Western analysts were caught off guard by the scale of the defeat of
moderate ex-president Akbar Hashemi Rafsanjani, whose political
pragmatism and dialogue with progressive students over
democratisation held out hopes for further change in Iran.
Mr Ahmadinejad won the run-off in the two-stage election with 62 per
cent of the 22 million votes cast on a turnout of 47 per cent. The
average turnout in the two contests was 55 per cent. US commentators
immediately claimed that this `low poll’ questions the legitimacy of
the result, which was not one they expected or wanted.

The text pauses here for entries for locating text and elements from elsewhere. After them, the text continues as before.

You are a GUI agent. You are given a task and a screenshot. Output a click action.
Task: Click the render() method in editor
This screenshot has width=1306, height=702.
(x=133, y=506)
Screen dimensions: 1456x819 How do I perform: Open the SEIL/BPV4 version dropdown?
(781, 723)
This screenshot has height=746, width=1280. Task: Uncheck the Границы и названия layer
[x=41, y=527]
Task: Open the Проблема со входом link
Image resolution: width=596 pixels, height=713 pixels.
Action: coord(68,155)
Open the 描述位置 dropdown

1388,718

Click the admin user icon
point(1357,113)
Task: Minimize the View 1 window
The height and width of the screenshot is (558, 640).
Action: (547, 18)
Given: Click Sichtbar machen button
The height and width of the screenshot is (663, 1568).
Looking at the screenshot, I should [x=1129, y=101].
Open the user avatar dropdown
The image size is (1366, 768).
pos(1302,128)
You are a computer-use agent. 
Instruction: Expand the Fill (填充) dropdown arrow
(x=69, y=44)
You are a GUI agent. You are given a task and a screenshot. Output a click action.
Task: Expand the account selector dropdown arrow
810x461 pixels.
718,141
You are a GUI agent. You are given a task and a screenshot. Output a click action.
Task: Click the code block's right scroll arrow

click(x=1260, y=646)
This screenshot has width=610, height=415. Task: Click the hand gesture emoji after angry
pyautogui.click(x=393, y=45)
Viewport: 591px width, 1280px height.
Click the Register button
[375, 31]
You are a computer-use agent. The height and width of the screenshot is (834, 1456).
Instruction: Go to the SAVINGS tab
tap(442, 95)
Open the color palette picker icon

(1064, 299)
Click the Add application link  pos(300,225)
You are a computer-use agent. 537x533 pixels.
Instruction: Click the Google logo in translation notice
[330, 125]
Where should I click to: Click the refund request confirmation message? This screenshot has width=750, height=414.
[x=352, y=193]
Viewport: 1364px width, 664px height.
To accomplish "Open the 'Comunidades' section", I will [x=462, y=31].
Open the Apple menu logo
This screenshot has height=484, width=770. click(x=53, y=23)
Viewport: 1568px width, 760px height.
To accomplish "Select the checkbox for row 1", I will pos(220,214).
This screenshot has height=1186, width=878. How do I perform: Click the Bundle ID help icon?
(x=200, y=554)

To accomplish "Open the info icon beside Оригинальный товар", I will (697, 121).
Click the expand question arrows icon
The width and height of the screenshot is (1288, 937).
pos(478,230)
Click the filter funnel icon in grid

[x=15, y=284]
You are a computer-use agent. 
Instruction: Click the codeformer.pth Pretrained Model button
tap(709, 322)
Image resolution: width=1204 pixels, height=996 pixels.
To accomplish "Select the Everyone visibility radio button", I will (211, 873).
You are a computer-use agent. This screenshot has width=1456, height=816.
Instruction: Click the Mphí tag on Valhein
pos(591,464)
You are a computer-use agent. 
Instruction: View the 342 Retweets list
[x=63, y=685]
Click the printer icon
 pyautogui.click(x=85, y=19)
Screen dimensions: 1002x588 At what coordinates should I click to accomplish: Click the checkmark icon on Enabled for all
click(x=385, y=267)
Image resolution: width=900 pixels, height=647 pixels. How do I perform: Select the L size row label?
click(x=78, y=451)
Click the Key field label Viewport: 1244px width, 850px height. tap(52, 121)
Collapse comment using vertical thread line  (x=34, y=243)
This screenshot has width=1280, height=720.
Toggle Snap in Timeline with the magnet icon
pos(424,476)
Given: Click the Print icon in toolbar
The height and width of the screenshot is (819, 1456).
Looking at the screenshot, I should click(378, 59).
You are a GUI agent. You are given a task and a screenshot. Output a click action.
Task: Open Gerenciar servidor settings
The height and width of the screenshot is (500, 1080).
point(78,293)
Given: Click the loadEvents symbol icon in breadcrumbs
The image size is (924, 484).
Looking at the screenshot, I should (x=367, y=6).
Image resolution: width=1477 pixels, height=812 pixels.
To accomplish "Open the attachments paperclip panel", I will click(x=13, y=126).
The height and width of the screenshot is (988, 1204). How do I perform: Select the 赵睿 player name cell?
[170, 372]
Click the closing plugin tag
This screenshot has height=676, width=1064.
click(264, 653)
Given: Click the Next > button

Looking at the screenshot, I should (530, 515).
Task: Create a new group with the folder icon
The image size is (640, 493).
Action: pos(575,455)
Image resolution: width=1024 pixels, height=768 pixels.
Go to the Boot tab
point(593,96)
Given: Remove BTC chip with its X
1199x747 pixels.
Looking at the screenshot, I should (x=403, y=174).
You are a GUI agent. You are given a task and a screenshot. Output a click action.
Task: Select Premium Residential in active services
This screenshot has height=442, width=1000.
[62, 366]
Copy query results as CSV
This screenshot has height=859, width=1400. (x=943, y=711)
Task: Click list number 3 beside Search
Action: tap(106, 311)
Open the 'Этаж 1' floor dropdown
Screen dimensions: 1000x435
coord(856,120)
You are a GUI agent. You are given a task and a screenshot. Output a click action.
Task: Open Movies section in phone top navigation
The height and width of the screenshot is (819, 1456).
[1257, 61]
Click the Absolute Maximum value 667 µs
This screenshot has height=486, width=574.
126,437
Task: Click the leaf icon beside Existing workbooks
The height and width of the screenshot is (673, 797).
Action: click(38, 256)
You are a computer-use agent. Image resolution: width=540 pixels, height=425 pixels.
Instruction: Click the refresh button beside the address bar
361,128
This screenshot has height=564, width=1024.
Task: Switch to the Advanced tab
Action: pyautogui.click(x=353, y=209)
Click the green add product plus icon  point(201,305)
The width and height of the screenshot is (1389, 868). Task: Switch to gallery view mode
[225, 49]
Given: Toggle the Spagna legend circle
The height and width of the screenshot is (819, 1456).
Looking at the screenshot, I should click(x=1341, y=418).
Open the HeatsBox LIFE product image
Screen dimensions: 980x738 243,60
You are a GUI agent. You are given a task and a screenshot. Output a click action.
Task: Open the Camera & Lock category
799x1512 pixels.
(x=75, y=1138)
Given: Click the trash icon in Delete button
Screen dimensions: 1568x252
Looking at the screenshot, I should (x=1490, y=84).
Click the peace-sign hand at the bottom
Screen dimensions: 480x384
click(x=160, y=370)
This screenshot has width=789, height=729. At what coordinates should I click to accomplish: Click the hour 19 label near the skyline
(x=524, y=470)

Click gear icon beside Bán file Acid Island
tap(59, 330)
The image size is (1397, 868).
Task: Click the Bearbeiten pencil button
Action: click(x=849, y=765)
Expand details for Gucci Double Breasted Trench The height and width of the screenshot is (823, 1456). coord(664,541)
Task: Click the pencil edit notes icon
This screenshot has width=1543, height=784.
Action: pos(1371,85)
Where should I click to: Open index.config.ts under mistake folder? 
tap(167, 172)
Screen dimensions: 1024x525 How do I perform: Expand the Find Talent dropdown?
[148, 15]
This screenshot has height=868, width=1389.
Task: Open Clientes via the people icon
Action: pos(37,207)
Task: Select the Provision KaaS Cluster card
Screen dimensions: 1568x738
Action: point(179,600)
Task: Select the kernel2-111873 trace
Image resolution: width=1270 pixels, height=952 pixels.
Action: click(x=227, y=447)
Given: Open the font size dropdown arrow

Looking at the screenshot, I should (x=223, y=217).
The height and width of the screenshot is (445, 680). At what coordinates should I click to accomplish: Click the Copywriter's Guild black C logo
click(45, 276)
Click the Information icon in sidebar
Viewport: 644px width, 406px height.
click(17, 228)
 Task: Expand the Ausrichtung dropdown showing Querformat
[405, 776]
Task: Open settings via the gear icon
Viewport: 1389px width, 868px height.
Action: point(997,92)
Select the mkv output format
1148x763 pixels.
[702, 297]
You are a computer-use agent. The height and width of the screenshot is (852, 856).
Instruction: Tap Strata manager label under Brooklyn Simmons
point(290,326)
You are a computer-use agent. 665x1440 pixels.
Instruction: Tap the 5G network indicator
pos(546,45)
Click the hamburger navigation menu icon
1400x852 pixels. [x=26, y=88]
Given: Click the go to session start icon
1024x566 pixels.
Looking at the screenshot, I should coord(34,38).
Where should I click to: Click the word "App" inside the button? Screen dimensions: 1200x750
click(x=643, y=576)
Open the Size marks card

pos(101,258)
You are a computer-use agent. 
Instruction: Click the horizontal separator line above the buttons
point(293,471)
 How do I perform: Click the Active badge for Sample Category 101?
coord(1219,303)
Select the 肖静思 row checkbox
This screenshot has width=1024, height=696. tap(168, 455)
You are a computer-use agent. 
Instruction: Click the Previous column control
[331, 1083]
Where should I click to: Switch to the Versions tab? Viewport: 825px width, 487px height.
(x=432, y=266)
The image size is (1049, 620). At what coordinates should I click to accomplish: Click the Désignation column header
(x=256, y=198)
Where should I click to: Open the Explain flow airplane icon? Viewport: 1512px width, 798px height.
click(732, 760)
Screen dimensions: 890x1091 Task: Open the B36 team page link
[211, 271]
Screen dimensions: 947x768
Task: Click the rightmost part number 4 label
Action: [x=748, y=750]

But Tehran has hit back by pointing out that even the comparatively
high 2004 US federal turnout of 60 per cent was lower than Iran’s
first round figure of 62% – and that the 2000 American election was
`won’ by the presidential candidate with fewer votes amidst
widespread rigging allegations and a poll of just over 51 per cent.
Though US Secretary of State Condoleezza Rice has to some extent
mitigated her tough ideological image through straight talking
diplomacy, the overall image of the US – especially in the Muslim
world – has continued to plummet in recent months.
President Bush’s confrontational foreign policy based on military
intervention is widely seen as having backfired – with the insurgency
in Iraq claiming hundreds of lives each week, a recent CIA report
admitting the emergence of a new breed of mobile Islamic jihadists,
the Taleban reconfiguring in Afghanistan, and now a serious reversal
of the reform movement in Iran.
European nations, many of them sceptical or hostile towards the
US-led invasion of Iraq, have long been urging a more open and
pragmatic approach towards Iran on the part of the White House. But
they have mostly been ignored.
Regional commentators say that Mahmoud Ahmadinejad’s victory is due
to a number of factors – his appeal to poor voters and those opposing
corruption, his defiance of what is seen as US aggression, and his
positioning as an Iranian nationalist aligned to conservative Islamic
forces but not imprisoned by them.
The US State Department declared a few hours ago that the result was
`out of step with moves towards democracy in the region.’ They are
also pointing towards 300 complaints about voting irregularities
raised by Rafsanjani backers.
A spokesperson for the new Iranian president declared: `The US
position is unprincipled. To them a country is only democratic if it
elects people they agree with.’
Christians and other minority groups in Iran are wondering what the
future will hold for them under the new, hard-line presidency.
The majority of Iran’s 250,000 Christian population are members of
the Armenian Orthodox Church, with others belonging to Assyrian
Church of the East. There are also small numbers of Chaldean
Catholics, Anglicans and Protestants.
Persians, Parthians and Medes were among the first new Christian
converts at Pentecost. Since then there had been a continuous
minority Christian presence in Iran.
The Armenian Church has a recognised status, though its activities
are carefully controlled. Protestant Christianity is seen as
Western-aligned and treated accordingly.